It was her fervent wish at that moment to be able to talk to Vodi. Like many other things, however, there was nothing to be done for it. Niquel decided to admit her shame. More for her fear than for the lie. Though that, too, made her feel low. Because of her ill-considered ploy, the man had confessed truths he otherwise might not have. At least one of them made her fight down another flush of color.
“I was afraid,” she said, lowering aggressive hands from her hips to hang at her sides. “I have never encountered a situation of this nature. My fear caused me to stop thinking. And to choose poorly. His Grace has my apology.”

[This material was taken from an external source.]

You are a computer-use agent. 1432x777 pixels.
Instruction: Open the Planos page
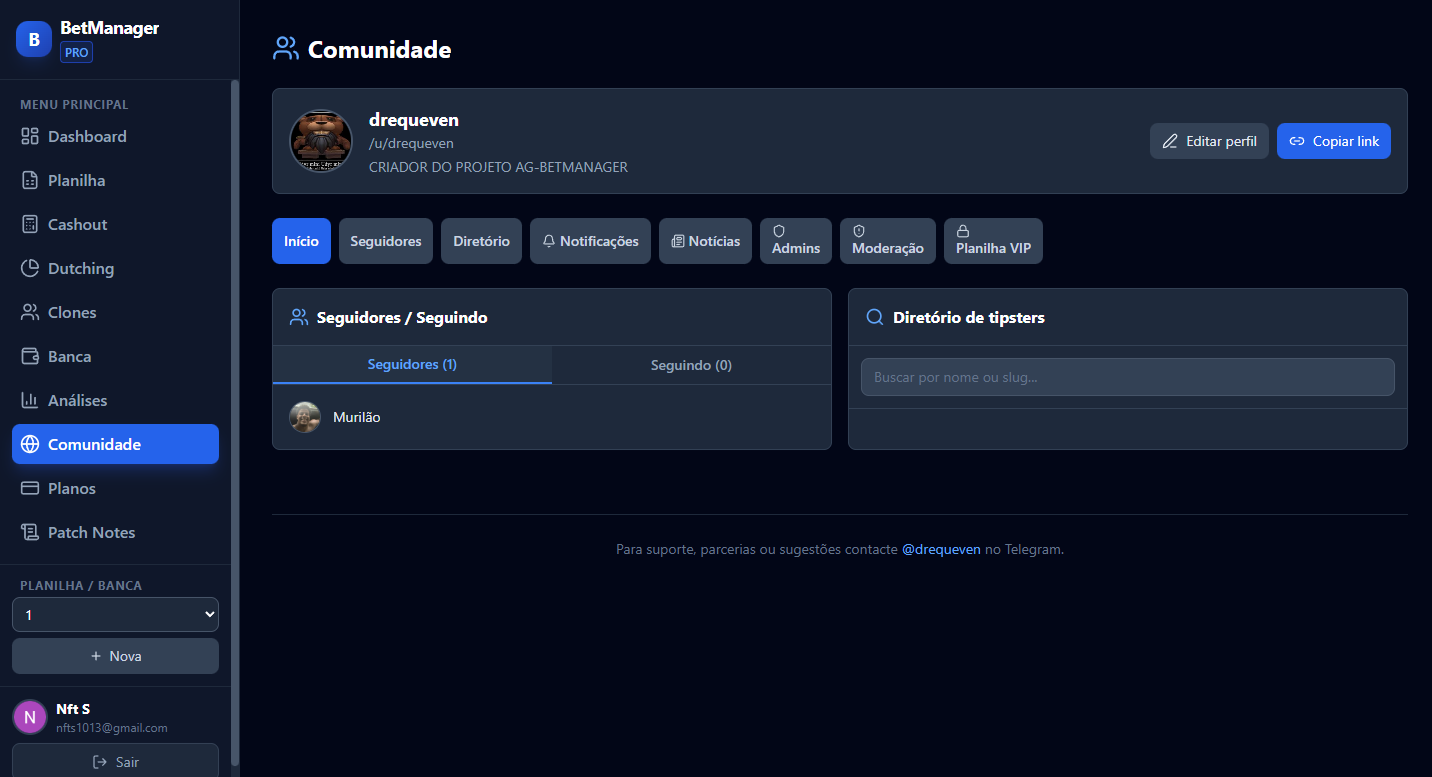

Niquel dropped eye contact at this, pleased at least that she’d remembered the use of the honorific as Ellestia had warned. It would be foolish to upset the man further.
The moment stretched out in the brightening blue of early morning as she examined her feet and the stone of the floor beneath them, the two nearly the same color. Then she heard him clear his throat.
“Look. Out of all the people in this palace,” he said, “you have about the least to fear from me.”
At this, Niquel looked up at him and opened her mouth again before she could help it. “His Grace was in the bed. With me.”
His eyes cut to the side at her accusation and he made a face, forcing air out through his nose. When he met her gaze again, he’d carved out a portion of calm for himself. “And for that you have my apology. It was never my intent. Now please,” he said, swinging a leg out of the bed and rising to his feet, still in his rumpled toga, “call me Roathan. I have no interest in being anyone’s Grace.”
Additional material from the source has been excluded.